The man paused, as he had a coughing fit. She felt his breath and spittle on her neck. The smell was of liquor and garlic and copious, sweet aftershave.

She was aware of the assailant leaning close. She tensed, waiting for his fist again. But, no, this was weird. He was only rubbing the third finger of her left hand, as if he was studying her wedding or engagement ring.

She began, “People know I’m here. This is a bad idea—”

“Shhh, little kuritsa,” came the Russian-accented voice. “Shhh.”

She then was half carried, half dragged into the back of the shop. He deposited her hard on the carpeted floor of the office, right next to the still, pale body of a man, surely Abraham Blaustein, the owner. From his pocket, the Russian extracted a utility knife and worked the thumb button, to slide out a shiny razor blade.

And she recalled what Lincoln Rhyme had said.

I won’t make that mistake again...

The last words he would ever speak to her.

Chapter 55

Poor Abe,” the Russian was muttering.

He was looking through her wallet, her shoulder bag, clumsily because of the gloves. None of the contents seemed to interest him. He tossed everything aside.
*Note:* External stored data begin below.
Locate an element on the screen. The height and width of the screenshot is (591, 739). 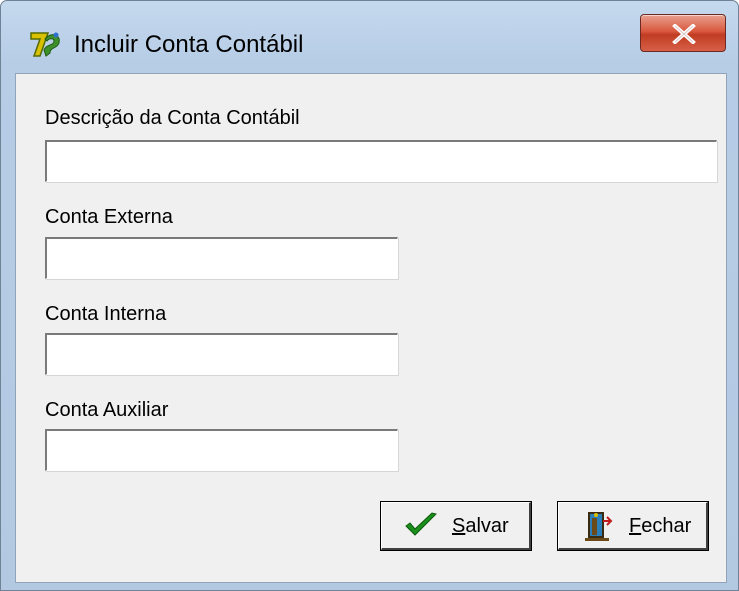
exit-door-icon is located at coordinates (599, 526).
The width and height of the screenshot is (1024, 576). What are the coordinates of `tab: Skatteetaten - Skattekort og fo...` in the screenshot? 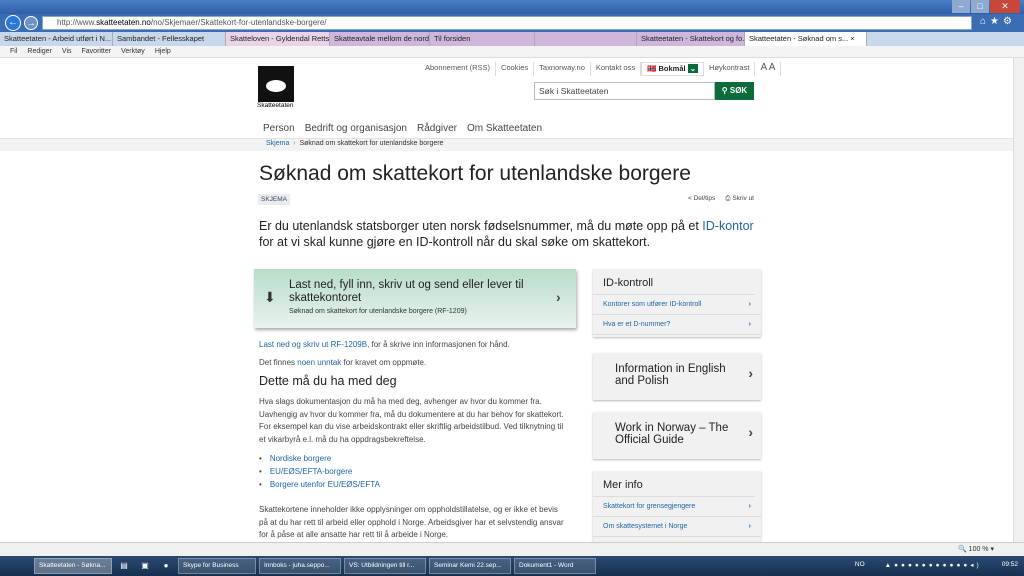 It's located at (691, 39).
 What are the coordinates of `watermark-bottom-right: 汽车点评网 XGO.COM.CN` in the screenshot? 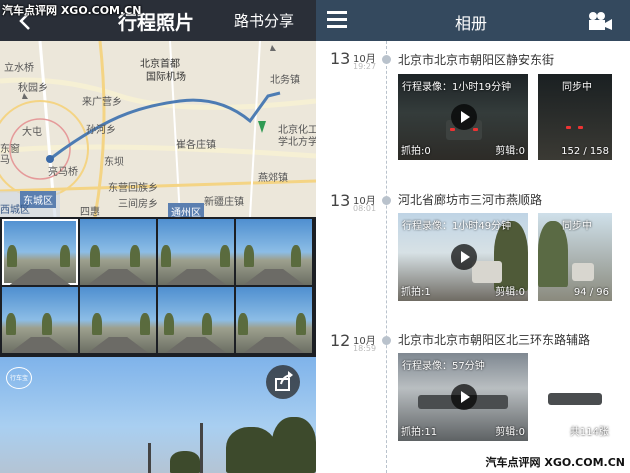 It's located at (555, 462).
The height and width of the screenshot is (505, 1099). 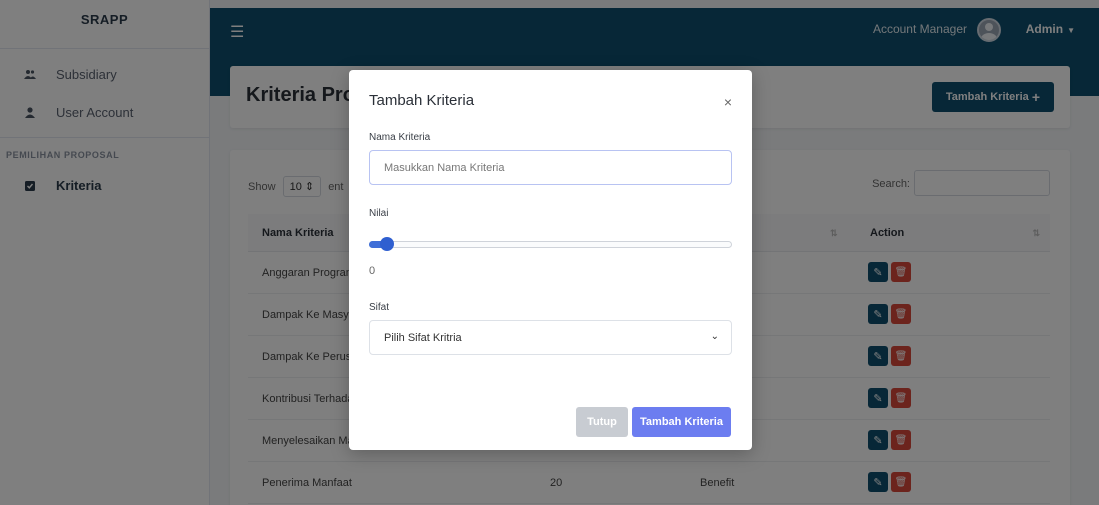 I want to click on submit-button: Tambah Kriteria, so click(x=682, y=422).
“Poor kuritsa. Abe-ra-ham. Poor Jew. Did stupid things, talking about Ezekiel Shapiro and me.” He clicked his tongue. “I saw him talking to asshole insurance man. Was stupid, don’t you think he was stupid?”

He crouched beside her. “Now, now. I am needing some things. I need to know where to find boy, Vimal? You know him, yes, you do. And insurance man. Abraham told me — after we play a few games.” A nod at the knife. “He told me he was talking to this Edward. You tell me where Vimal and this Edward’s last name and where to find them... and all good. All good for you.”

A trap, of course. The unsub had forced Blaustein to call Ackroyd and arrange a meeting with the police. But not just anyone. The unsub wanted her. She knew where Vimal Lahori was.

The pain assaulted from all directions, her ribs, her head — and her wrists. She realized she’d never been cuffed before and the steel was tight against bone and skin. Sachs was helpless. Still stunned and in searing pain from the crippling drop of his knee into her back. It had emptied her lungs. She still was struggling for breath.

Fainting...

No, can’t faint.

Not acceptable.

He had, it seemed, realized just then that he was still in disguise. He brusquely pulled Blaustein’s jacket off and tossed it aside.

“Jew jacket.” He coughed briefly. Wiped his mouth and looked at the napkin. “Good, good. All good.”